I usually have seen the resistors in the main coil hot not the solenoid feed.
B) the solenoid, make sure there is bare metal and a good conductive paste between the solienoid and the mounting bracket for the solenoid, make sure it is tight. The mounting bracket is the ground for the solenoid.
C) The starter connections, eliminate the brass strip between the solenoid wire and the start post, too many connections. Also, as LD1 and I have suggested run the extra ground wire to one of the starter mounting bolts to give the starter a better path to battery ground and not depend on all of the poor connection through the chassis and other components.
Second thought... That brass strip may be an older attempt at a 6 volt shunt, it may be needed.

I think your biggest problem is the starter, if 6 volts it is taking a beating every time you use it. You need to make sure it is a 12 volt setup. Clean up the wiring, eliminate all of the extra connections and check the purpose of the resistor on the "I" leg of the solenoid.

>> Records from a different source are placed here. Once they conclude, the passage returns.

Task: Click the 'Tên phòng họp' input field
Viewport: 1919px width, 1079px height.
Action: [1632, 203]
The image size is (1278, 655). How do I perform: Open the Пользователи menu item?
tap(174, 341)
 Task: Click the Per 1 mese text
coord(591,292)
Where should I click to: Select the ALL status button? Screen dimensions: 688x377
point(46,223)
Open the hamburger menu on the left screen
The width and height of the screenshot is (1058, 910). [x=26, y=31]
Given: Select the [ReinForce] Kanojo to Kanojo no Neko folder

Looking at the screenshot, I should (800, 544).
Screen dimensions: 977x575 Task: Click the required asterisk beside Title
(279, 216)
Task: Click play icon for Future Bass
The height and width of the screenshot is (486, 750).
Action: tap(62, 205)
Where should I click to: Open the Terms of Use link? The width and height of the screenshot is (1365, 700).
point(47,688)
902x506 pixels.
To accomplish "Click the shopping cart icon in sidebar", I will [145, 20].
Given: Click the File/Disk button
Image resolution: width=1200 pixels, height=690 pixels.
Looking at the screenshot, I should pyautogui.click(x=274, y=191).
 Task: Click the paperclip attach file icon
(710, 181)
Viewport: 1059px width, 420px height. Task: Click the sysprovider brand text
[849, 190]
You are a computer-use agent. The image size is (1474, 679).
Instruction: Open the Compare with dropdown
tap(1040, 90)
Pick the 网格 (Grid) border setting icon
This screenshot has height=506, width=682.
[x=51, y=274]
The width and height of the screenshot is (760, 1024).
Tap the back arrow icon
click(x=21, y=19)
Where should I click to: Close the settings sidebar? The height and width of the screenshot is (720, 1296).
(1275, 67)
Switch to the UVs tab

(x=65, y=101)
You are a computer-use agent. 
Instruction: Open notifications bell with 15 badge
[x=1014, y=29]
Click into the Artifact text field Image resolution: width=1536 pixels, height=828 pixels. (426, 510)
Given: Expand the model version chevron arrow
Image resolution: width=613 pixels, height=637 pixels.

Remember one thing, I am not an automotive Electrican, I am just throwing out ideas some of which may be thrown right out the window but they are things that have worked in the past on older hot rods.

Good luck, take your time, clean things up, check things out.
 
   / 8N Electrical Issue #18  
8n don't use bypass solenoids.

6v starters run Fine on 12v, they spin even faster.

If the bats are good, and the connection are good, and the tractor runs once started, look at the starter and drive.
 
   / 8N Electrical Issue
  • Thread Starter
#19  
I had a chance to look at the tractor today. Double-checking all my connections as I put the battery back in....I noticed there is zero resistance between starter stud and ground/starter body. I disconnected from solenoid just to make sure that wasn't grounding out. I vaguely remember that maybe being the case with my old starter too. Is that normal, or maybe an issue?

Soundguy, that sounds like good troubleshooting. By drive you mean starter gear/flywheel/crankshaft?

Scrambler82, the brass strip came on the starter like that. I had broken off the stud on my old starter overtightening it so I just used the brass strip as it was there. I did take it off for a more direct connection but starter still does not spin.

I think I came on here because I really wanted to validate what Soundguy has validated. With a good connection, putting a good battery on a starter should always spin it. Either there is too much force in the tractor for the starter to overcome, or there is a problem with the starter.
 
   / 8N Electrical Issue #20  
having low, near zero ohms from starter stud to case is normal. having 0 ohms stud to case is not normal.

the starter is pretty much 2 big balls of copper.. you don't want alot of resistance to ground thru the armature. field has some.. but not much. Consumer grade VOM's may only tell you a very close reading when you get down to 4 ohms or less.

that said. if it says 0, pull the starter for a looksee. never know you might find a bad brush connection or other problem.